* ABOUT THIS TASK
All lines from the one that contains "Click the Operations column header" through the final line of the entries must be repeated exactly. No other lines belong in the output.

Dataset entries
[Start of section]

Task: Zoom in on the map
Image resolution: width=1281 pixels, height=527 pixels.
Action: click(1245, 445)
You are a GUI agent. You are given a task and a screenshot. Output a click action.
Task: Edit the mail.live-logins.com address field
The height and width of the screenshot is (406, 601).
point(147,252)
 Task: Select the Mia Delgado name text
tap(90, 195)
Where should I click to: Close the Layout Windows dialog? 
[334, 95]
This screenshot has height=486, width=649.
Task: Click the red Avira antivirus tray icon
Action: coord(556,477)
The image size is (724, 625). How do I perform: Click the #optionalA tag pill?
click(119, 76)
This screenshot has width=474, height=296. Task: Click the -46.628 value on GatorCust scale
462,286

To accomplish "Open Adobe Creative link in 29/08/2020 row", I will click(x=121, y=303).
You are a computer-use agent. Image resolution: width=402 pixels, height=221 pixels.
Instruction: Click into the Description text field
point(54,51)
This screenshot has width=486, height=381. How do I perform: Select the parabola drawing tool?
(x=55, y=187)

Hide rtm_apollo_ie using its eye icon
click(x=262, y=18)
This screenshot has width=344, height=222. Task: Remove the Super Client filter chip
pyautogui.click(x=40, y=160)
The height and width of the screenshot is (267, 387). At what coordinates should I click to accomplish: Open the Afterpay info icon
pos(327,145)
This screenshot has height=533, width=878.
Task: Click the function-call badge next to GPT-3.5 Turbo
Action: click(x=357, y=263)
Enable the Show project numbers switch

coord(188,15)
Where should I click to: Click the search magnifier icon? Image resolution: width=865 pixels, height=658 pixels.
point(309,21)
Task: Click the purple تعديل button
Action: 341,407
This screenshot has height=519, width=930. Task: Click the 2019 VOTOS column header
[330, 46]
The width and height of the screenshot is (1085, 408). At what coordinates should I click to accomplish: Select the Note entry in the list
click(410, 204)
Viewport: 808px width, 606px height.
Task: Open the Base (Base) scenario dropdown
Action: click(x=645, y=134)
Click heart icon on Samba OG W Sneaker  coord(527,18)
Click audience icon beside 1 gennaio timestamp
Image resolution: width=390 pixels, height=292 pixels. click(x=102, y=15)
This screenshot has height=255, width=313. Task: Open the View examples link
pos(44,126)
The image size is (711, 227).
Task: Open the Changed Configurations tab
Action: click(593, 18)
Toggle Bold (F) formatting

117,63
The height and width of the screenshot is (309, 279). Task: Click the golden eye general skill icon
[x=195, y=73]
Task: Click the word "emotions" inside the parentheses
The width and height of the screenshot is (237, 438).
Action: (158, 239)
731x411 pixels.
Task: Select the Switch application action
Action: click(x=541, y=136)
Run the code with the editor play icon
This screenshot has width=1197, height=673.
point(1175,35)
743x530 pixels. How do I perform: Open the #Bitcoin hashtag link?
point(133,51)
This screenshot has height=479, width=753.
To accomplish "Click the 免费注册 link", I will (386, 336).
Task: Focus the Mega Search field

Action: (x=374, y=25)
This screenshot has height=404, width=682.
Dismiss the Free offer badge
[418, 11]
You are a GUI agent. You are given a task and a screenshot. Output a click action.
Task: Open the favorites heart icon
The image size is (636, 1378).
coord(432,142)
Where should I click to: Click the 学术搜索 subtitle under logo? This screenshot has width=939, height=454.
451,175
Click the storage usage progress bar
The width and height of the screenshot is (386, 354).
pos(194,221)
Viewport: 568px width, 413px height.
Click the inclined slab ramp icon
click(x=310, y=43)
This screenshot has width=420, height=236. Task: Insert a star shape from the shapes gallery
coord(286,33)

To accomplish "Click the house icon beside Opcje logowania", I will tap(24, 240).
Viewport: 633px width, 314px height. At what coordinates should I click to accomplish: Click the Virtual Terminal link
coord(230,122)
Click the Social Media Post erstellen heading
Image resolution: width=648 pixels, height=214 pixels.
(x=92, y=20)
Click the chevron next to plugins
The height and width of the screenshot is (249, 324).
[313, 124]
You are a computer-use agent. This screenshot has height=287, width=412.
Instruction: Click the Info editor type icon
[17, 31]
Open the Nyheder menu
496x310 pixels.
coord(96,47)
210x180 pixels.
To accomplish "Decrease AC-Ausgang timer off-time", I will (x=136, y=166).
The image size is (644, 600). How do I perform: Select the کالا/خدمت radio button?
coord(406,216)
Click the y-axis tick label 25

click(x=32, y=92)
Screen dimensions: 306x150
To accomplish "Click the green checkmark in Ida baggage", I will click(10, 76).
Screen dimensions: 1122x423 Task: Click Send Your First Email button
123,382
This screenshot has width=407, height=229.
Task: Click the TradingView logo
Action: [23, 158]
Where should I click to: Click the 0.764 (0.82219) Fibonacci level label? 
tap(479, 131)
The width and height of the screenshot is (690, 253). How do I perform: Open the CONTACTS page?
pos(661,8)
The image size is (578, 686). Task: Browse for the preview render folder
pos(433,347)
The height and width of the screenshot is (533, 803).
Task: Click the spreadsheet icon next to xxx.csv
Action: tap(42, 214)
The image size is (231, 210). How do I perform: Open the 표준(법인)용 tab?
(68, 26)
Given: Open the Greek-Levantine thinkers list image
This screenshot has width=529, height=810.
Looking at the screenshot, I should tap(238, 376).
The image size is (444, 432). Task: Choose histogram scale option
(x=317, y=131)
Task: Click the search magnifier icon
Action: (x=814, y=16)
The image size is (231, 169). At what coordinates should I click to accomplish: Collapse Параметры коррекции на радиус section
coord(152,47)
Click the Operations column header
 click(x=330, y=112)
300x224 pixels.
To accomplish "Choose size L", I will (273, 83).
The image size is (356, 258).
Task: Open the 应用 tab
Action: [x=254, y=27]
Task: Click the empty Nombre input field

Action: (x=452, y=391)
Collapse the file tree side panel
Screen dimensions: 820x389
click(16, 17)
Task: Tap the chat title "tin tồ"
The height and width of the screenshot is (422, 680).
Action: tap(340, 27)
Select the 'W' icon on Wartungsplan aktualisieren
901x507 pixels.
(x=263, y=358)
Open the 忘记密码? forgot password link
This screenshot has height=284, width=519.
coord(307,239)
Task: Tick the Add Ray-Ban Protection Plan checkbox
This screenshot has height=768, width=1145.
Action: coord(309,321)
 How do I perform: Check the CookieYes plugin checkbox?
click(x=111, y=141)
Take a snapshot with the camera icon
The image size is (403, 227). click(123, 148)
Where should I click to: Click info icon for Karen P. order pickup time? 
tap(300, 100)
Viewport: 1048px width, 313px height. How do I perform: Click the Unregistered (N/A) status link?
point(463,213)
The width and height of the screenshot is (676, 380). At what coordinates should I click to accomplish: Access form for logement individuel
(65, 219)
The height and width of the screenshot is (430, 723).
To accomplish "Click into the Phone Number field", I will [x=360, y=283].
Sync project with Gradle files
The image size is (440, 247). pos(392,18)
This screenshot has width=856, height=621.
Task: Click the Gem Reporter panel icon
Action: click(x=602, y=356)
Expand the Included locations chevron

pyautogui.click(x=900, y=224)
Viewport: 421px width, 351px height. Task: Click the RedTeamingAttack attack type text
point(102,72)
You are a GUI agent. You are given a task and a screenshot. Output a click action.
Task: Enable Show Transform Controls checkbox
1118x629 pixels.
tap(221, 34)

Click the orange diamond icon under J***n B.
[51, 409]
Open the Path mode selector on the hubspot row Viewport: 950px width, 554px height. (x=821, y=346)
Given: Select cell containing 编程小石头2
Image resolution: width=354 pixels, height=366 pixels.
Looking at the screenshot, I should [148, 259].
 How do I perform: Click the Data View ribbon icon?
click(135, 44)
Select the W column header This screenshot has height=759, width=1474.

[End of section]

* ANSWER SPACE
Click the Operations column header
 click(x=330, y=112)
300x224 pixels.
To accomplish "Choose size L", I will (273, 83).
The image size is (356, 258).
Task: Open the 应用 tab
Action: [x=254, y=27]
Task: Click the empty Nombre input field

Action: (x=452, y=391)
Collapse the file tree side panel
Screen dimensions: 820x389
click(16, 17)
Task: Tap the chat title "tin tồ"
The height and width of the screenshot is (422, 680).
Action: tap(340, 27)
Select the 'W' icon on Wartungsplan aktualisieren
901x507 pixels.
(x=263, y=358)
Open the 忘记密码? forgot password link
This screenshot has height=284, width=519.
coord(307,239)
Task: Tick the Add Ray-Ban Protection Plan checkbox
This screenshot has height=768, width=1145.
Action: coord(309,321)
 How do I perform: Check the CookieYes plugin checkbox?
click(x=111, y=141)
Take a snapshot with the camera icon
The image size is (403, 227). click(123, 148)
Where should I click to: Click info icon for Karen P. order pickup time? 
tap(300, 100)
Viewport: 1048px width, 313px height. How do I perform: Click the Unregistered (N/A) status link?
point(463,213)
The width and height of the screenshot is (676, 380). At what coordinates should I click to accomplish: Access form for logement individuel
(65, 219)
The height and width of the screenshot is (430, 723).
To accomplish "Click into the Phone Number field", I will [x=360, y=283].
Sync project with Gradle files
The image size is (440, 247). pos(392,18)
This screenshot has width=856, height=621.
Task: Click the Gem Reporter panel icon
Action: click(x=602, y=356)
Expand the Included locations chevron

pyautogui.click(x=900, y=224)
Viewport: 421px width, 351px height. Task: Click the RedTeamingAttack attack type text
point(102,72)
You are a GUI agent. You are given a task and a screenshot. Output a click action.
Task: Enable Show Transform Controls checkbox
1118x629 pixels.
tap(221, 34)

Click the orange diamond icon under J***n B.
[51, 409]
Open the Path mode selector on the hubspot row Viewport: 950px width, 554px height. (x=821, y=346)
Given: Select cell containing 编程小石头2
Image resolution: width=354 pixels, height=366 pixels.
Looking at the screenshot, I should [148, 259].
 How do I perform: Click the Data View ribbon icon?
click(135, 44)
Select the W column header This screenshot has height=759, width=1474.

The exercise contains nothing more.